Even if a line seems odd, print it as it is, and include every record.

++++ MATERIALS PROVIDED ++++

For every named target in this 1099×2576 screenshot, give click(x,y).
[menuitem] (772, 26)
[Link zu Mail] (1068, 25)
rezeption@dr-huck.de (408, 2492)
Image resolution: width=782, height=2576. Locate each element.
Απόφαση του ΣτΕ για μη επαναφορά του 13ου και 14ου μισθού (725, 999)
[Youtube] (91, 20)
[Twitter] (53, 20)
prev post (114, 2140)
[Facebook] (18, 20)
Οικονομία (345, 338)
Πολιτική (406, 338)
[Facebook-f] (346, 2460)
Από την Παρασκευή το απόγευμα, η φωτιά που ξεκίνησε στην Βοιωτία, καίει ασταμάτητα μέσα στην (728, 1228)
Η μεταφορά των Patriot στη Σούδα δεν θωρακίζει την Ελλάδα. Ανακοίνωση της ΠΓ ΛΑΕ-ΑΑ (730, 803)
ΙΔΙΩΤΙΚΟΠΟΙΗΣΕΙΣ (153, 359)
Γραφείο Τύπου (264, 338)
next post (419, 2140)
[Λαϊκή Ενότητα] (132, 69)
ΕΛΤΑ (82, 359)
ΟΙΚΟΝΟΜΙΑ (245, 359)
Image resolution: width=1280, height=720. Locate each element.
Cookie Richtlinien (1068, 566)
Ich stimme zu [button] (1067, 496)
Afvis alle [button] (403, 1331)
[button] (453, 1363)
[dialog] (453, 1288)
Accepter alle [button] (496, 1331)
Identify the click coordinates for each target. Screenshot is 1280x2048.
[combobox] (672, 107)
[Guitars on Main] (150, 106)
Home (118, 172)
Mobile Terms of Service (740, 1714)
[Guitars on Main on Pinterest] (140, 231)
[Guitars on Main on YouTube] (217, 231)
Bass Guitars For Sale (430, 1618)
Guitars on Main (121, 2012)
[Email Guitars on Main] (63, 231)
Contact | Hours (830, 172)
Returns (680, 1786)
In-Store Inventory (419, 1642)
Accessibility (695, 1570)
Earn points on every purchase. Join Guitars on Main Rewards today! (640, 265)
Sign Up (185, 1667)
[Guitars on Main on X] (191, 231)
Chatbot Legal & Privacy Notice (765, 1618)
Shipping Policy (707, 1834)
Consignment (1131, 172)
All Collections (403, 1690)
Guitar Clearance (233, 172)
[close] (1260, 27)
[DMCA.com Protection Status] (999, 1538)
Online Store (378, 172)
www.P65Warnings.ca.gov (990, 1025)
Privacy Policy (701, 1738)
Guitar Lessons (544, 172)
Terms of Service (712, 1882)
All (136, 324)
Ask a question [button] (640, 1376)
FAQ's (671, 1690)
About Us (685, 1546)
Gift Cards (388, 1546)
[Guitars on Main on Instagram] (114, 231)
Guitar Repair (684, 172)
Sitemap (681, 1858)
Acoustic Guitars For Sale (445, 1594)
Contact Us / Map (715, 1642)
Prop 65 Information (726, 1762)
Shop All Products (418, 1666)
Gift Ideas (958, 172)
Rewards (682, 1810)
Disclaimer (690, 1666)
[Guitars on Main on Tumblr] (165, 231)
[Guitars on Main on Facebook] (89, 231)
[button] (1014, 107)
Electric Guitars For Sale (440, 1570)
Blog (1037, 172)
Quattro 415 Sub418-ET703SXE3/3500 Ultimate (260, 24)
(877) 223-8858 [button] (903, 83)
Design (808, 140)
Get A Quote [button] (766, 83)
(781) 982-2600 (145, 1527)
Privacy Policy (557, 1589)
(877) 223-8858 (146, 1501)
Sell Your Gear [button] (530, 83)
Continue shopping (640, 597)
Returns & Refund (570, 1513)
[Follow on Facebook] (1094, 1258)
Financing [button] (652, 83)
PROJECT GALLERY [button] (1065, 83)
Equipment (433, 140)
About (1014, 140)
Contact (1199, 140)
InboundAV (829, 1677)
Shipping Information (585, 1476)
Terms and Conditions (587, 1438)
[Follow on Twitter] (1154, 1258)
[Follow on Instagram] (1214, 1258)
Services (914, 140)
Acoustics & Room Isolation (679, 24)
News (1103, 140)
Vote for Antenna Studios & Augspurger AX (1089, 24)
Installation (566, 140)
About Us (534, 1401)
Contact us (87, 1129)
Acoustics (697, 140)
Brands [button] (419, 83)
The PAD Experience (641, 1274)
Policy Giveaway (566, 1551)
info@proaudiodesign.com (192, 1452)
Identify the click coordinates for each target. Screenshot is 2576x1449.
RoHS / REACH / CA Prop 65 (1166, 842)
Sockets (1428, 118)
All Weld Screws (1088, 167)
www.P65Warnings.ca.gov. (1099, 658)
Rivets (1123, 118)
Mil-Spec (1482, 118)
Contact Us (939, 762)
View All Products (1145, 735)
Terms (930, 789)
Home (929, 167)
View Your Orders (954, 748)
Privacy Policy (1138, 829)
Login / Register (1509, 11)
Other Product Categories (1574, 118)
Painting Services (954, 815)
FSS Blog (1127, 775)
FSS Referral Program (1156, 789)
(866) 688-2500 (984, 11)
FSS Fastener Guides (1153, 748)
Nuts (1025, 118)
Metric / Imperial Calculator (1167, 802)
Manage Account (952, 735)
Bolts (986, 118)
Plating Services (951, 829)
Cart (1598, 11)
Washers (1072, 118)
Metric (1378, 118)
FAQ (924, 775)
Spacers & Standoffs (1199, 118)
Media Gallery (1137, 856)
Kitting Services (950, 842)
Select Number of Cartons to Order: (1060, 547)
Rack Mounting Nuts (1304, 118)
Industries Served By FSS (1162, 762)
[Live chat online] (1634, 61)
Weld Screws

++++

* **SOLVED PROBLEM**
For every named target in this 1099×2576 screenshot, give click(x,y).
[menuitem] (772, 26)
[Link zu Mail] (1068, 25)
rezeption@dr-huck.de (408, 2492)
Image resolution: width=782, height=2576. Locate each element.
Απόφαση του ΣτΕ για μη επαναφορά του 13ου και 14ου μισθού (725, 999)
[Youtube] (91, 20)
[Twitter] (53, 20)
prev post (114, 2140)
[Facebook] (18, 20)
Οικονομία (345, 338)
Πολιτική (406, 338)
[Facebook-f] (346, 2460)
Από την Παρασκευή το απόγευμα, η φωτιά που ξεκίνησε στην Βοιωτία, καίει ασταμάτητα μέσα στην (728, 1228)
Η μεταφορά των Patriot στη Σούδα δεν θωρακίζει την Ελλάδα. Ανακοίνωση της ΠΓ ΛΑΕ-ΑΑ (730, 803)
ΙΔΙΩΤΙΚΟΠΟΙΗΣΕΙΣ (153, 359)
Γραφείο Τύπου (264, 338)
next post (419, 2140)
[Λαϊκή Ενότητα] (132, 69)
ΕΛΤΑ (82, 359)
ΟΙΚΟΝΟΜΙΑ (245, 359)
Image resolution: width=1280, height=720. Locate each element.
Cookie Richtlinien (1068, 566)
Ich stimme zu [button] (1067, 496)
Afvis alle [button] (403, 1331)
[button] (453, 1363)
[dialog] (453, 1288)
Accepter alle [button] (496, 1331)
Identify the click coordinates for each target. Screenshot is 1280x2048.
[combobox] (672, 107)
[Guitars on Main] (150, 106)
Home (118, 172)
Mobile Terms of Service (740, 1714)
[Guitars on Main on Pinterest] (140, 231)
[Guitars on Main on YouTube] (217, 231)
Bass Guitars For Sale (430, 1618)
Guitars on Main (121, 2012)
[Email Guitars on Main] (63, 231)
Contact | Hours (830, 172)
Returns (680, 1786)
In-Store Inventory (419, 1642)
Accessibility (695, 1570)
Earn points on every purchase. Join Guitars on Main Rewards today! (640, 265)
Sign Up (185, 1667)
[Guitars on Main on X] (191, 231)
Chatbot Legal & Privacy Notice (765, 1618)
Shipping Policy (707, 1834)
Consignment (1131, 172)
All Collections (403, 1690)
Guitar Clearance (233, 172)
[close] (1260, 27)
[DMCA.com Protection Status] (999, 1538)
Online Store (378, 172)
www.P65Warnings.ca.gov (990, 1025)
Privacy Policy (701, 1738)
Guitar Lessons (544, 172)
Terms of Service (712, 1882)
All (136, 324)
Ask a question [button] (640, 1376)
FAQ's (671, 1690)
About Us (685, 1546)
Gift Cards (388, 1546)
[Guitars on Main on Instagram] (114, 231)
Guitar Repair (684, 172)
Sitemap (681, 1858)
Acoustic Guitars For Sale (445, 1594)
Contact Us / Map (715, 1642)
Prop 65 Information (726, 1762)
Shop All Products (418, 1666)
Gift Ideas (958, 172)
Rewards (682, 1810)
Disclaimer (690, 1666)
[Guitars on Main on Tumblr] (165, 231)
[Guitars on Main on Facebook] (89, 231)
[button] (1014, 107)
Electric Guitars For Sale (440, 1570)
Blog (1037, 172)
Quattro 415 Sub418-ET703SXE3/3500 Ultimate (260, 24)
(877) 223-8858 [button] (903, 83)
Design (808, 140)
Get A Quote [button] (766, 83)
(781) 982-2600 (145, 1527)
Privacy Policy (557, 1589)
(877) 223-8858 (146, 1501)
Sell Your Gear [button] (530, 83)
Continue shopping (640, 597)
Returns & Refund (570, 1513)
[Follow on Facebook] (1094, 1258)
Financing [button] (652, 83)
PROJECT GALLERY [button] (1065, 83)
Equipment (433, 140)
About (1014, 140)
Contact (1199, 140)
InboundAV (829, 1677)
Shipping Information (585, 1476)
Terms and Conditions (587, 1438)
[Follow on Twitter] (1154, 1258)
[Follow on Instagram] (1214, 1258)
Services (914, 140)
Acoustics & Room Isolation (679, 24)
News (1103, 140)
Vote for Antenna Studios & Augspurger AX (1089, 24)
Installation (566, 140)
About Us (534, 1401)
Contact us (87, 1129)
Acoustics (697, 140)
Brands [button] (419, 83)
The PAD Experience (641, 1274)
Policy Giveaway (566, 1551)
info@proaudiodesign.com (192, 1452)
Identify the click coordinates for each target. Screenshot is 2576x1449.
RoHS / REACH / CA Prop 65 (1166, 842)
Sockets (1428, 118)
All Weld Screws (1088, 167)
www.P65Warnings.ca.gov. (1099, 658)
Rivets (1123, 118)
Mil-Spec (1482, 118)
Contact Us (939, 762)
View All Products (1145, 735)
Terms (930, 789)
Home (929, 167)
View Your Orders (954, 748)
Privacy Policy (1138, 829)
Login / Register (1509, 11)
Other Product Categories (1574, 118)
Painting Services (954, 815)
FSS Blog (1127, 775)
FSS Referral Program (1156, 789)
(866) 688-2500 (984, 11)
FSS Fastener Guides (1153, 748)
Nuts (1025, 118)
Metric / Imperial Calculator (1167, 802)
Manage Account (952, 735)
Bolts (986, 118)
Plating Services (951, 829)
Cart (1598, 11)
Washers (1072, 118)
Metric (1378, 118)
FAQ (924, 775)
Spacers & Standoffs (1199, 118)
Media Gallery (1137, 856)
Kitting Services (950, 842)
Select Number of Cartons to Order: (1060, 547)
Rack Mounting Nuts (1304, 118)
Industries Served By FSS (1162, 762)
[Live chat online] (1634, 61)
Weld Screws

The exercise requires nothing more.